» PROBLEM TO WORK ON:
Pick up the mailing-list thread on the RCU fixes for v6.5 after its final sentence and write the next part of the thread.

2023-05-10 17:12:46

by Paul E. McKenney

[permalink] [raw]
Subject: [PATCH rcu 0/8] Miscellaneous fixes for v6.5

Hello!

This series has miscellaneous fixes:

1. Remove extraneous parentheses from srcu_read_lock() etc..

2. Remove RCU_NONIDLE(), courtesy of Peter Zijlstra.

3. Check callback-invocation time limit for rcuc kthreads.

4. Employ jiffies-based backstop to callback time limit.

5. Mark additional concurrent load from ->cpu_no_qs.b.exp.

6. Mark rcu_cpu_kthread() accesses to ->rcu_cpu_has_work.

7. Make rcu_cpu_starting() rely on interrupts being disabled.

8. rcu-tasks: Stop rcu_tasks_invoke_cbs() from using never-onlined
CPUs. This would normally be in the rcu-tasks category, but
its change to RCU's CPU-hotplug logic results in a source-code
dependency that puts it here in order to avoid a merge conflict.

Thanx, Paul

------------------------------------------------------------------------

b/Documentation/RCU/Design/Requirements/Requirements.rst | 36 ---------
b/Documentation/RCU/whatisRCU.rst | 1
b/include/linux/rcupdate.h | 25 ------
b/include/linux/srcu.h | 8 +-
b/kernel/rcu/Kconfig | 18 ++++
b/kernel/rcu/rcu.h | 6 +
b/kernel/rcu/tasks.h | 7 +
b/kernel/rcu/tree.c | 28 +++++--
b/kernel/rcu/tree_exp.h | 2
b/kernel/rcu/tree_plugin.h | 4 -
kernel/rcu/tree.c | 55 ++++++++++-----
11 files changed, 95 insertions(+), 95 deletions(-)


2023-05-10 17:13:06

by Paul E. McKenney

[permalink] [raw]
Subject: [PATCH rcu 4/8] rcu: Employ jiffies-based backstop to callback time limit

Currently, if there are more than 100 ready-to-invoke RCU callbacks queued
on a given CPU, the rcu_do_batch() function sets a timeout for invocation
of the series. This timeout defaulting to three milliseconds, and may
be adjusted using the rcutree.rcu_resched_ns kernel boot parameter.

» DATA EXCERPTS:

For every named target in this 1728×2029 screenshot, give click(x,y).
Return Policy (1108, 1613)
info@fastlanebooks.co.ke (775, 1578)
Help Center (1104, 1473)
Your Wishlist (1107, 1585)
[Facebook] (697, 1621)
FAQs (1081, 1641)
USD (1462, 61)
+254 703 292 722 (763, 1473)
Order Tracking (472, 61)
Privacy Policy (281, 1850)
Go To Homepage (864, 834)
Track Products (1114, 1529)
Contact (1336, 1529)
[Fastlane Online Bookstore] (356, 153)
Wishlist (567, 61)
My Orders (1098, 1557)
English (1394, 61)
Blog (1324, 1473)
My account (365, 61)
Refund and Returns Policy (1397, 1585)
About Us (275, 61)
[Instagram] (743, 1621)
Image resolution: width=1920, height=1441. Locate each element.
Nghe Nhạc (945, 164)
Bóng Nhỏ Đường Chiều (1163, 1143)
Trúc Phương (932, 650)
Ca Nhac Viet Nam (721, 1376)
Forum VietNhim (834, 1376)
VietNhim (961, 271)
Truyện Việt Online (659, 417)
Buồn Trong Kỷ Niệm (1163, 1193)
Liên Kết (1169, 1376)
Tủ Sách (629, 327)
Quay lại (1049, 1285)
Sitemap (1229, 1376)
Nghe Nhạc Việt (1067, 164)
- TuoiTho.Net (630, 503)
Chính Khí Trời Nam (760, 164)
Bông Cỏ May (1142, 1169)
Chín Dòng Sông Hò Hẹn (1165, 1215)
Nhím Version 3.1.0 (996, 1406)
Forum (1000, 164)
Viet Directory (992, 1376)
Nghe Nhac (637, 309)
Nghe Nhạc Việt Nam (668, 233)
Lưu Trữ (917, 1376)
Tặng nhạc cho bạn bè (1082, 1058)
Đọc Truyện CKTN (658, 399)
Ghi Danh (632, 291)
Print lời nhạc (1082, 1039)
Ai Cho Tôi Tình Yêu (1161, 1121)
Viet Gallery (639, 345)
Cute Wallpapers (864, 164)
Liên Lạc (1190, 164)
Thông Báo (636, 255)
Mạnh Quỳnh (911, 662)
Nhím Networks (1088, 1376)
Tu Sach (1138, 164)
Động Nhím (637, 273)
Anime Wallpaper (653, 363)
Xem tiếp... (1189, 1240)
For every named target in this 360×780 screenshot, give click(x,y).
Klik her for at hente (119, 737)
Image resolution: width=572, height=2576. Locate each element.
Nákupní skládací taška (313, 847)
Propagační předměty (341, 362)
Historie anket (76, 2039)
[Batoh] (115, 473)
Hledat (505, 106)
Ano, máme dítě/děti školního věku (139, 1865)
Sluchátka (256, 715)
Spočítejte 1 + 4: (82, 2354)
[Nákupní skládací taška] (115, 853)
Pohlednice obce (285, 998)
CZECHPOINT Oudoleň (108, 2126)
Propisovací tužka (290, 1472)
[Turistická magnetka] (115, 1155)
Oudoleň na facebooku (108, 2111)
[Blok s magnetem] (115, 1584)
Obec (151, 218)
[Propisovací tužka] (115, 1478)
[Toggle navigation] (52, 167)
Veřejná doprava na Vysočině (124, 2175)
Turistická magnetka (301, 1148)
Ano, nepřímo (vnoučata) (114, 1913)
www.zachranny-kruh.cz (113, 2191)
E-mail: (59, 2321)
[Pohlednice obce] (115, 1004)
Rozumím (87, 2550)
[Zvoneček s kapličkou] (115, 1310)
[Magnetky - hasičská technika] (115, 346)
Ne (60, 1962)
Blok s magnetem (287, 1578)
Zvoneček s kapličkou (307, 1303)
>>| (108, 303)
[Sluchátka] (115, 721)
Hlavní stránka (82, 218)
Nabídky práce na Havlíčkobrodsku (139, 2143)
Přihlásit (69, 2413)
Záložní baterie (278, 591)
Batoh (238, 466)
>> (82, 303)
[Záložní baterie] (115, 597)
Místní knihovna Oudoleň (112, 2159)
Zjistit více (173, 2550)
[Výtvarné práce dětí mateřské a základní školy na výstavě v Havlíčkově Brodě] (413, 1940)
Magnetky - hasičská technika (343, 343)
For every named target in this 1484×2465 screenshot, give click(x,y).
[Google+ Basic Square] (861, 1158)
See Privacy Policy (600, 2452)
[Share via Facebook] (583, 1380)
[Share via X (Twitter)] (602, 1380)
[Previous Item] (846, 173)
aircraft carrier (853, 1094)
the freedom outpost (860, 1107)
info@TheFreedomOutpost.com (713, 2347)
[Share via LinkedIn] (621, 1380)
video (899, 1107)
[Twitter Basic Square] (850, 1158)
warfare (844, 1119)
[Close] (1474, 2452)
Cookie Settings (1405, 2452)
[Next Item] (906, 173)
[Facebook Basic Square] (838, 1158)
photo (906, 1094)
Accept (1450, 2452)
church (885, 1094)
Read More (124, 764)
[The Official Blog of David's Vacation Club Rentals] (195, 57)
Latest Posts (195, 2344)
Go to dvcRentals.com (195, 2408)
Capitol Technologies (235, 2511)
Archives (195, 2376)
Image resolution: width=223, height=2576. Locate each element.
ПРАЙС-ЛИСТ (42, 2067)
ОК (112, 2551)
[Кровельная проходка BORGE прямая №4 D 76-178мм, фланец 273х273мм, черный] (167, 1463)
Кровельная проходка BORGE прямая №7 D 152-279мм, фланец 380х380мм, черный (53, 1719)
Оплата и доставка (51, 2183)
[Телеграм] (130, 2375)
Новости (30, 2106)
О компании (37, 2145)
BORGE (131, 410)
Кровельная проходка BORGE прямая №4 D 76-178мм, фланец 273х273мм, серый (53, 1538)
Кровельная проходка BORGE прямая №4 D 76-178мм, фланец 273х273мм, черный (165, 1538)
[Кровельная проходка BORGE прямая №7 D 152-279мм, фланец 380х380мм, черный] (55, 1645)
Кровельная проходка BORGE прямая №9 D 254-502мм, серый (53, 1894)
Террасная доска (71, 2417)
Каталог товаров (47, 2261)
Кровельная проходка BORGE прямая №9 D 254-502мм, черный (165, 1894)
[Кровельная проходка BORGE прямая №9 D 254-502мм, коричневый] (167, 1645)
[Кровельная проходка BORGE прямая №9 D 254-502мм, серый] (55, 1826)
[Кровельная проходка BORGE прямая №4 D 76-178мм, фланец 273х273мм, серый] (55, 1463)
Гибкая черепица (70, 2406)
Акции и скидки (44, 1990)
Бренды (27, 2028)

» EXERCISE OUTPUT:
This timeout is checked using local_clock(), but the overhead of this
function combined with the common-case very small callback-invocation
overhead means that local_clock() is checked every 32nd invocation.

This works well except for longer-than average callbacks. For example,
a series of 500-microsecond-duration callbacks means that local_clock()
is checked only once every 16 milliseconds, which makes it difficult to
enforce a three-millisecond timeout.

This commit therefore adds a Kconfig option RCU_DOUBLE_CHECK_CB_TIME
that enables backup timeout checking using the coarser grained but
lighter weight jiffies. If the jiffies counter detects a timeout,
then local_clock() is consulted even if this is not the 32nd callback.
This prevents the aforementioned 16-millisecond latency blow.

Reported-by: Domas Mituzas <[email protected]>
Signed-off-by: Paul E. McKenney <[email protected]>
---
kernel/rcu/Kconfig | 18 ++++++++++++++++++
kernel/rcu/tree.c | 28 ++++++++++++++++++++--------
2 files changed, 38 insertions(+), 8 deletions(-)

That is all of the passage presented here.